[Collected data]
[Start of Attachment]
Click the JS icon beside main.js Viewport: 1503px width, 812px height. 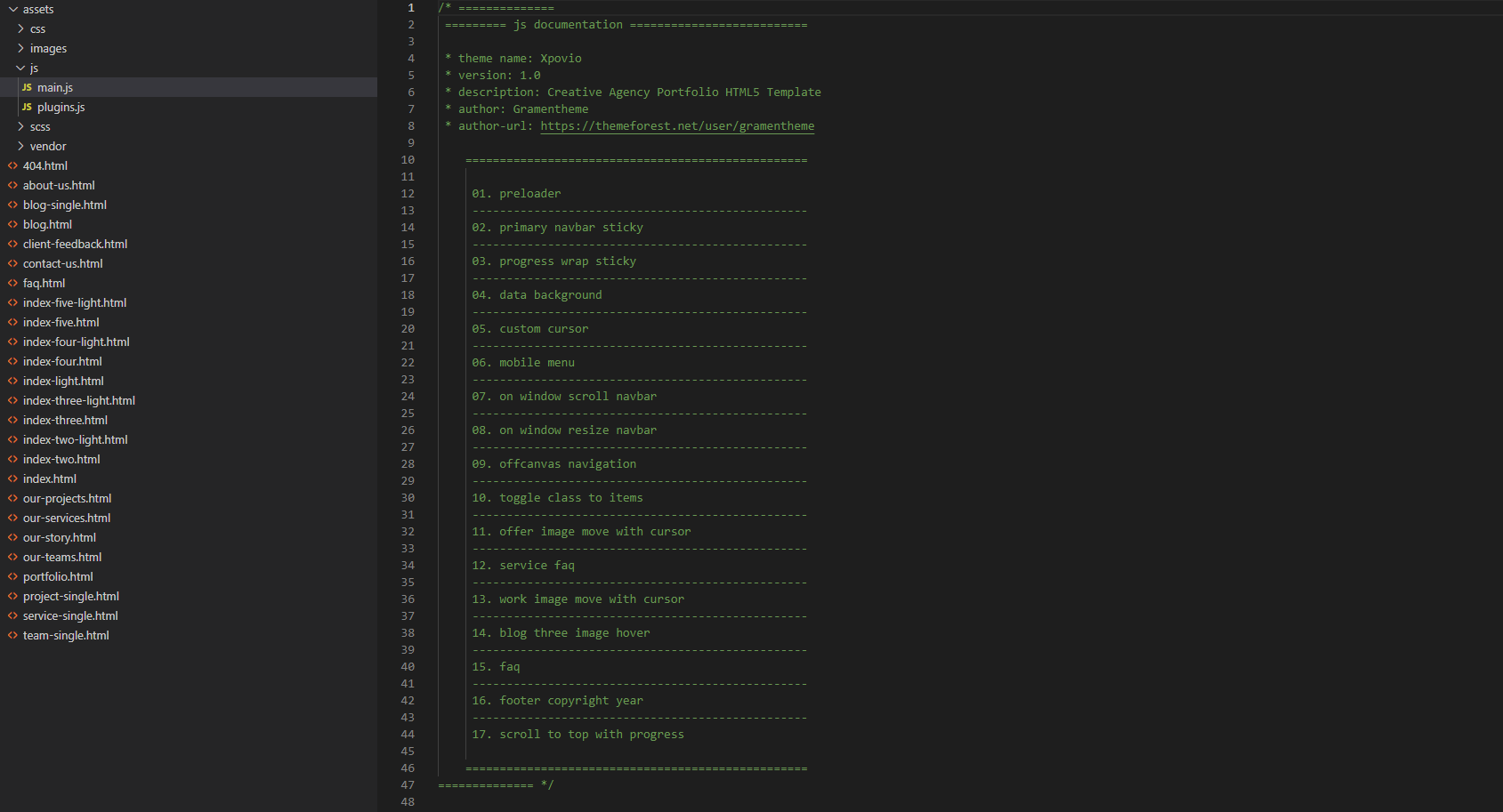27,87
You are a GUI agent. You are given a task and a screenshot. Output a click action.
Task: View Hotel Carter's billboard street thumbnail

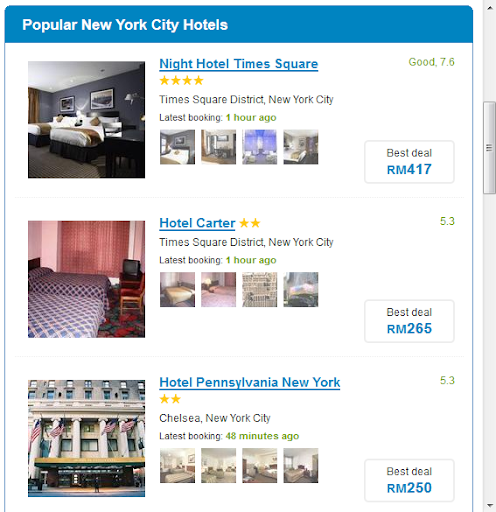[301, 289]
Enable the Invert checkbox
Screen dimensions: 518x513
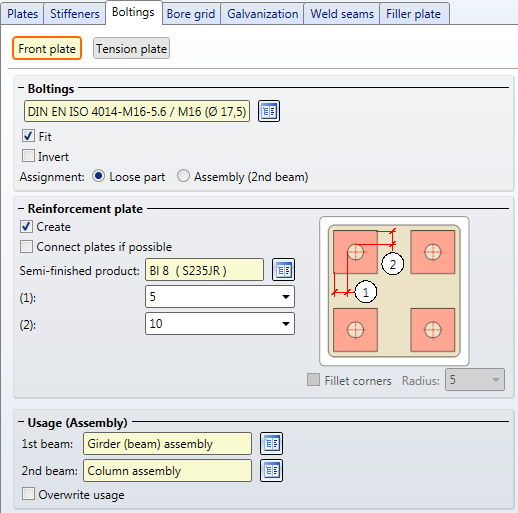(x=28, y=156)
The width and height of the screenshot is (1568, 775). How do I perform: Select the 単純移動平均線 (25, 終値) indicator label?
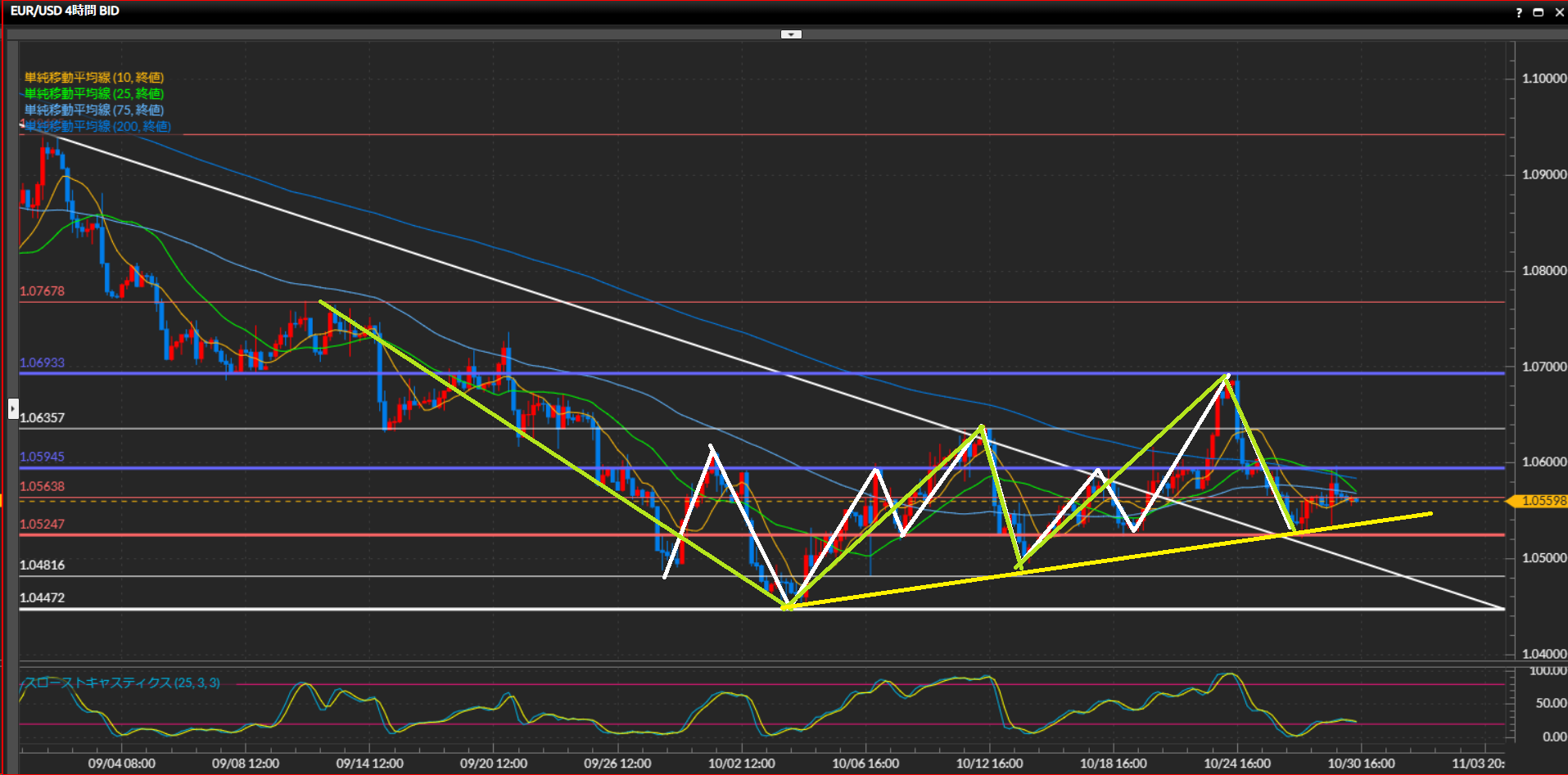point(94,94)
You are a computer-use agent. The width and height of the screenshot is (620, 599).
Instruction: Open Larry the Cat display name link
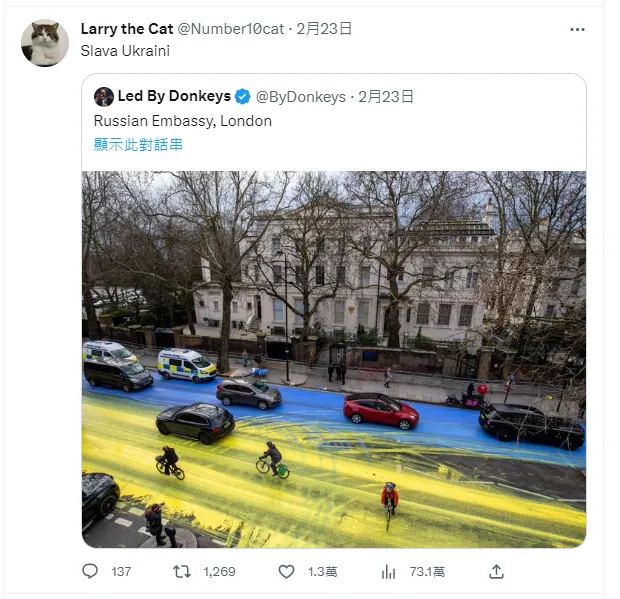(127, 29)
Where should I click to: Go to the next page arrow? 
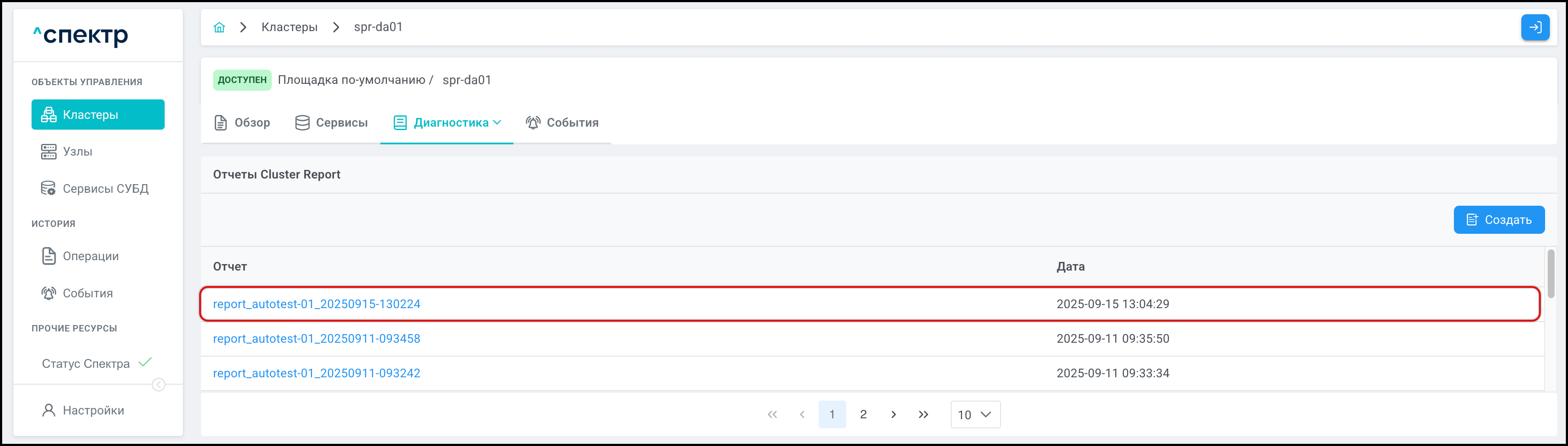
[End of Attachment]
Transcribe exactly, and only, the lines from the one with "Enable the Invert checkbox" through the final line of the data above. The pictures stay out.

Enable the Invert checkbox
Screen dimensions: 518x513
(x=28, y=156)
The width and height of the screenshot is (1568, 775). How do I perform: Select the 単純移動平均線 (25, 終値) indicator label?
point(94,94)
You are a computer-use agent. The width and height of the screenshot is (620, 599).
Instruction: Open Larry the Cat display name link
(127, 29)
Where should I click to: Go to the next page arrow? 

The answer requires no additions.